As with all writing advice, mileage will vary according to the individual. The best thing as a writer that you can do is to pay attention to your own process and make it more effective. Experiment with lots of things, identify the practices that work, and incorporate them into your process. Keep experimenting, mixing things up a little, every once in a while, writing to the sound of whale songs, or dictating while hiking, or using a pen rather than the keyboard — it doesn’t matter what as long as you keep testing things in a way that lets you grow as a writer.

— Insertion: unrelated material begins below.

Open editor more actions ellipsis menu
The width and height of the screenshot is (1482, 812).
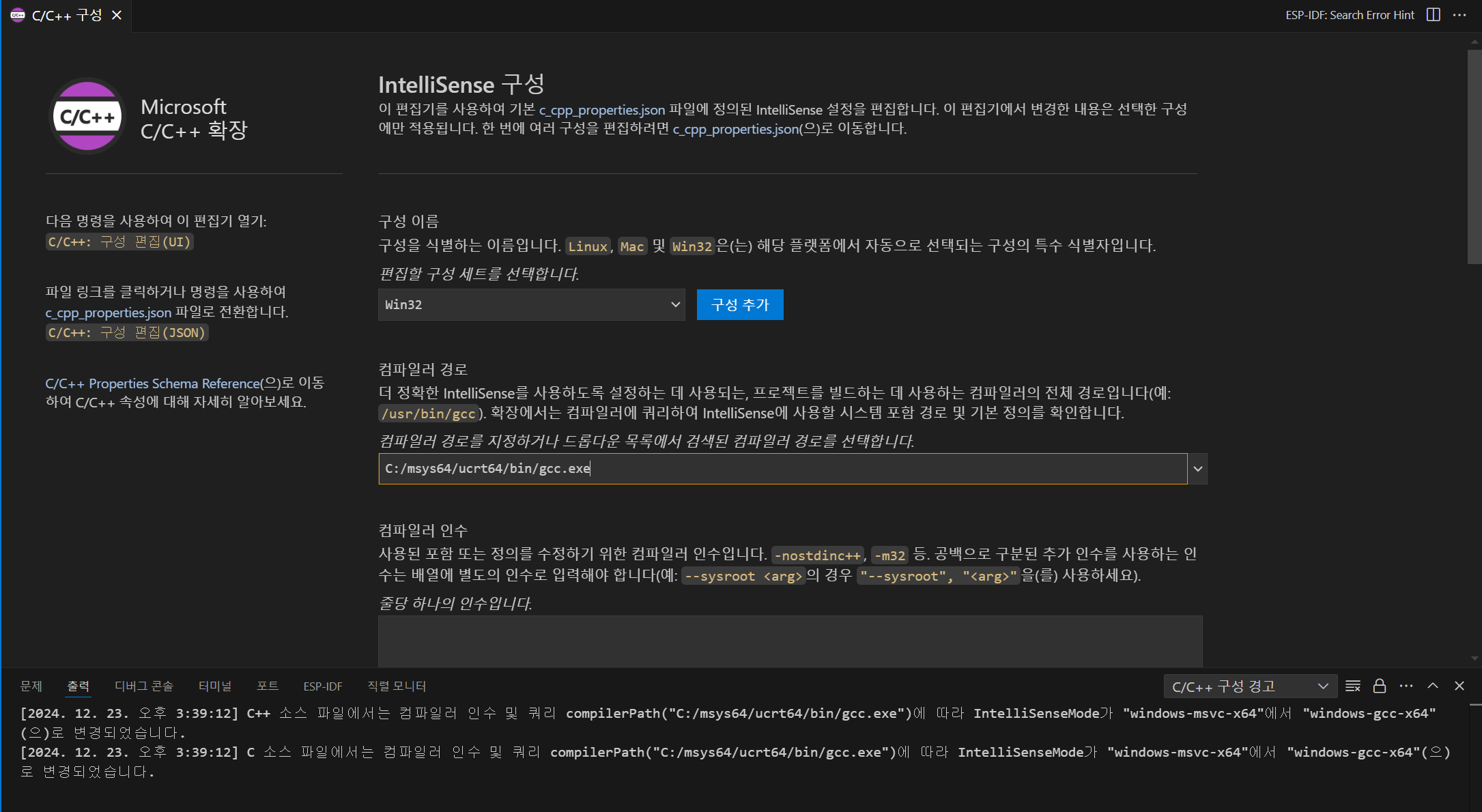point(1459,15)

The Revision Process is Not One-Size-Fits-All

In thinking about revision, one has to acknowledge that some things really affect the process in a way that makes it vary from author to author, such as:

  • The length of the piece. A novel is a much different thing than a story, and one of the basic differences is that you (or at least in my experience) can hold the entirety of a story in your head in a way that you cannot with a novel. Novels are also more complicated, usually involving multiple storylines and subplots in a way stories cannot, which adds extra steps. In this piece, I’m focusing on short story, but I’ve got an additional list of considerations when working with novel length stuff that I’ll cover in the online version, which should go up in the Rambo Academy at the beginning of December.
  • Whether the writer’s rewrite process focuses on subtracting or accreting. In my experience the majority of writers overwrite, and the focus of the revision process is trimming away excess. But some folks are accreters, by which I mean their process is one of adding and fleshing out. This definitely affects the revision process.
  • Where you lie on the outliner vs. pantser continuum. Do you write out a 30 page outline before you begin writing or do you sit down and see where the words take you? My theory is that the amount of overall work a writer does is invariable; some writers do it beforehand and others do it afterwards while revising. The more outlining and prep work work that happens beforehand, the less will (usually) be necessary in the revision stage.
  • Some stories simply need less work than others.

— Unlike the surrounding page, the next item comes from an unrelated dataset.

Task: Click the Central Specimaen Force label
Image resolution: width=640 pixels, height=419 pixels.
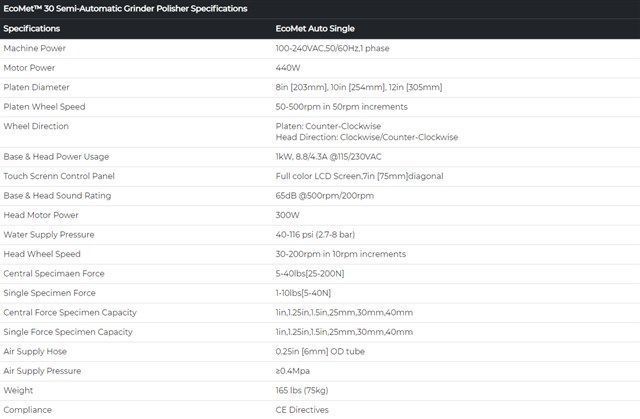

adobe-spark-3How to Know When You Are Done Revising

This is the question that comes up more than any other: how do I know when a piece is ready? The way I do it is by breaking down revision into a three stage process. When you finish the last step, start sending it off, and don’t revise between submissions (unless someone gives you amazing advice). Figure out 3-5 markets and as soon as it comes back from one, send it to the next.

Here are the stages of revision. Before you start them, you must a) have a first draft and b) set that draft aside to cool for a while. Stephen King suggests putting a novel aside until you no longer think about it on a daily basis. With a short story, give it at least a week, preferably two.

And that first draft can be terrible. Really. You’ll be able to fix it. The first draft is just you flailing around. That’s perfectly natural. You throw words, sentences, paragraphs and scenes onto the page, perhaps in the order that they will stay in, perhaps in a totally different assemblage. That’s okay. You have the words.

Stage I of the Revision Process: This is where you figure out your plan of attack. Read through, with a notebook handy for jotting stuff down if it occurs to you but mainly focusing on the manuscript. Keep track of holes, scenes that still need to be written, as well as major changes. I print out a copy and I write all over it; append things, scratch things out, move pages from here to there.

Focus on big ticket items, things that affect the manuscript at the top level: moving scenes around, changing POV or verb tense. Making sure that the chronology is correct, particularly when working with multiple view points. Think about the characters.

Are they likable – do the reader have some point of identification with them? It can be something very small, such as showing them taking care of something like a pet or plant. Are their motivations clear? Do you know what they want, what’s keeping them from getting it, and how they plan to change that situation? Do you have some sense of their history before they entered the piece, and how can you reflect that in the piece? Where can/should you go more deeply into their head?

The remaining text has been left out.